PRIME LEGAL | Madras HC Rules: Child’s Welfare Trumps Religious Identity in Guardianship. Appoints Hindu Couple for Muslim Child

April 30, 2026by Primelegal Team

CASE NAME: S. Balaji v. M.A. Mahaboobani

CASE NUMBER: C.M.A.(MD) No. 423 of 2026

COURT: Madurai Bench of Madras High Court

DATE: 28 April 2026

QUORUM: Hon’ble Justice N. Anand Venkatesh and Hon’ble Justice K.K. Ramakrishnan

FACTS

The appellant, S. Balaji, and his wife had been married since 2012 and had no child. They knew the respondent, M.A. Mahaboobani, for many years, and when her third daughter was born on 14 December 2023, she was struggling as a daily wage worker and had also lost her husband. According to the appellant, the respondent voluntarily agreed to give the child in adoption as she was struggling to provide the basic amenities to all three children. Thus the 3rd child had been brought up by the appellant and his wife from infancy. A petition was then filed before the Family Court, Madurai, seeking appointment of the appellant as the child’s legal guardian under the Guardians and Wards Act, 1890.

The appellant filed petition in the Family Court to appoint themselves as the legal guardian of the minor child till she attains majority to legalize the adoption.The respondent supported the case and said she had no objection to the appellant being appointed guardian. But, the Family Court dismissed the petition, mainly because the appellant and his wife were Hindus while the child was born a Muslim, and because the court viewed them as “strangers” to a female child. The appellant challenged that decision before the High Court.

ISSUES

  1. Whether the appellant could be appointed as guardian of the minor female child under the Guardians and Wards Act, 1890.

  2. Whether the child’s religion or the fact that the appellant and his wife were not her biological parents could prevent such appointment.

  3. Whether the welfare of the child required interference with the Family Court’s order.

LEGAL PROVISIONS

1. Sections 4(2), 7, 8, 10, 17 and 47 of the Guardians and Wards Act, 1890,

2. Section 17 of the Act, which makes the welfare of the minor the central consideration.

Case law: Shabnam Hashmi v. Union of India, (2014) 4 SCC 1, Manual Theodore D’Souza v.
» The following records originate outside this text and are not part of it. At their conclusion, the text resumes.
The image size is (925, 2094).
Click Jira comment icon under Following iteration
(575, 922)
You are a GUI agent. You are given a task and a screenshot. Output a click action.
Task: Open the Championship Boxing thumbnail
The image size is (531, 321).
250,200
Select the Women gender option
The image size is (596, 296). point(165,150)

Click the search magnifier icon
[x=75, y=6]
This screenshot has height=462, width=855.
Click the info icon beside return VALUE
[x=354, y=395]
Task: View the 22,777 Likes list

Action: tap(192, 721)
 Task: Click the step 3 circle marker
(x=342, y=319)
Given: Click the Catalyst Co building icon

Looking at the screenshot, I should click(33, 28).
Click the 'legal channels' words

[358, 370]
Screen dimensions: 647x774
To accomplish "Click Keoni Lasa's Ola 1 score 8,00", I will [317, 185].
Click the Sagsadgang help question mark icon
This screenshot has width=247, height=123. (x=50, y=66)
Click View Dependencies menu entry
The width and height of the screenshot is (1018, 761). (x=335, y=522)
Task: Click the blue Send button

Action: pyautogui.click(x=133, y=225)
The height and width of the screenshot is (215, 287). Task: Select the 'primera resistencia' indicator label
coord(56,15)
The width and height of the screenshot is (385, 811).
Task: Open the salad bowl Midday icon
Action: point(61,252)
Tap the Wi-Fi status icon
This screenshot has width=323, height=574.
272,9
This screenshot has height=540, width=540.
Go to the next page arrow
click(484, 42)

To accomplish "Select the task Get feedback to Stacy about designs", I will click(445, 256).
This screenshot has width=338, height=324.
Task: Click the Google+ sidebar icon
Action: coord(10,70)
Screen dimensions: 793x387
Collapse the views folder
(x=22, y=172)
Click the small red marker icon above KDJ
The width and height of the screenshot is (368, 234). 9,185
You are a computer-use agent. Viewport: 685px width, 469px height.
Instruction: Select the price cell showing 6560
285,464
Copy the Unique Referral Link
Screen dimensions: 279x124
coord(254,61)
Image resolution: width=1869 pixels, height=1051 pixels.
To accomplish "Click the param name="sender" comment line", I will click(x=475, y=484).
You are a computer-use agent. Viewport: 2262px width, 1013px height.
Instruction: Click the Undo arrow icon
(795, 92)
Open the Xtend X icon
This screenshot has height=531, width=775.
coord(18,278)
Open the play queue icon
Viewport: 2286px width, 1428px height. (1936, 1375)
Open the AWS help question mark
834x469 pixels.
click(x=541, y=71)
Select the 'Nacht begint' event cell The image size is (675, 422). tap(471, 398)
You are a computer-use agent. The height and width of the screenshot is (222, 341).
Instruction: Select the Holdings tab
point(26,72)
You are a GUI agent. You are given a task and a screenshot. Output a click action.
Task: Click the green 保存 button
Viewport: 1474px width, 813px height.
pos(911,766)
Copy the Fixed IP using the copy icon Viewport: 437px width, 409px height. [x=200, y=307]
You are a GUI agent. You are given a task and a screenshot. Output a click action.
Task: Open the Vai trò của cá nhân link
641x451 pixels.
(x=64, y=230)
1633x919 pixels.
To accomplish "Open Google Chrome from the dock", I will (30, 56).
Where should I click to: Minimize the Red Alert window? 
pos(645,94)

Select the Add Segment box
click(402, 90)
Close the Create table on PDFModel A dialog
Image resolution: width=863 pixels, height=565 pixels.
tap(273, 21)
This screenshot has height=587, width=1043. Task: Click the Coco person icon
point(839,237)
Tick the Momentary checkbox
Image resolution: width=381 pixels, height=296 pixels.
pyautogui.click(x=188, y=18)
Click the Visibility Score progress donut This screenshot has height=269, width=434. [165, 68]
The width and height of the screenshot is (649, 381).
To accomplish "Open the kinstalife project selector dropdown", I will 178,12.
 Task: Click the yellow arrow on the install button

Doreen Theresa D’Souza, 1999 SCC OnLine Bom 690

ARGUMENTS

APPELLANT:

The appellant said the child had been under his and his wife’s care since birth and had already started identifying them as her parents. He argued that the respondent had given consent freely and that there was no legal bar under the Act to his appointment as guardian, even though the child was born to a Muslim mother and he belonged to the Hindu faith. He also pointed out that the whole point of the petition was to regularize a situation that had already existed in practice for years.

RESPONDENTS:

The respondent, appearing in person, supported the appeal. She stated that after losing her husband, she was unable to provide even basic care to all three children and therefore consciously allowed her third child to be brought up by the appellant and his wife. She told the Court that the child had been with them from birth, called them father and mother, and knew her as “aunty”. Two of her other children also confirmed that the child had always been raised by the appellant and his wife.

ANALYSIS

The High Court found that the Family Court had taken too narrow a view. It noted that Section 8(a) of the Act allows “the person desirous of being, or claiming to be, the guardian of the minor” to move the court, and Section 17 makes welfare the primary consideration. Religion is a factor, but not a disqualifying one by itself. The Bench also relied on Shabnam Hashmi to stress that adoption and child welfare cannot be viewed through a rigid religious lens alone. It referred to the concept of Kafala in Muslim law and to the Bombay High Court’s view in Manual Theodore D’Souza that, in the absence of a specific bar, a person who has taken a child in guardianship can seek recognition under the Act. What mattered here was the reality on the ground: that the child had been brought up by the appellant and his wife from infancy, the natural mother consented fully, and the child already treated them as her parents.

The court was also persuaded by the human side of the case. The respondent’s poverty, widowhood, and inability to care for all three children made the arrangement understandable. The judges made direct enquiries in open court and were satisfied that the consent was genuine, the child was settled with the appellant, and the welfare of the minor would be better served by recognizing that reality rather than unsettling it.

JUDGMENT

The High Court set aside the Family Court’s order dated 29.09.2025. It appointed S. Balaji as the legal guardian of the minor female child and allowed the civil miscellaneous appeal.

CONCLUSION

The High Court upheld the religion neutral character of the Act, and the court’s role is to use its parens patriae jurisdiction to protect the child’s best interests. This also highlights that guardianship law is child welfare centered, not label or religious centered. Once the Court was satisfied that the child had been raised by the appellant from birth, recognized him and his wife as her parents, and that the natural mother consented willingly, religion or formal biology could not stand in the way.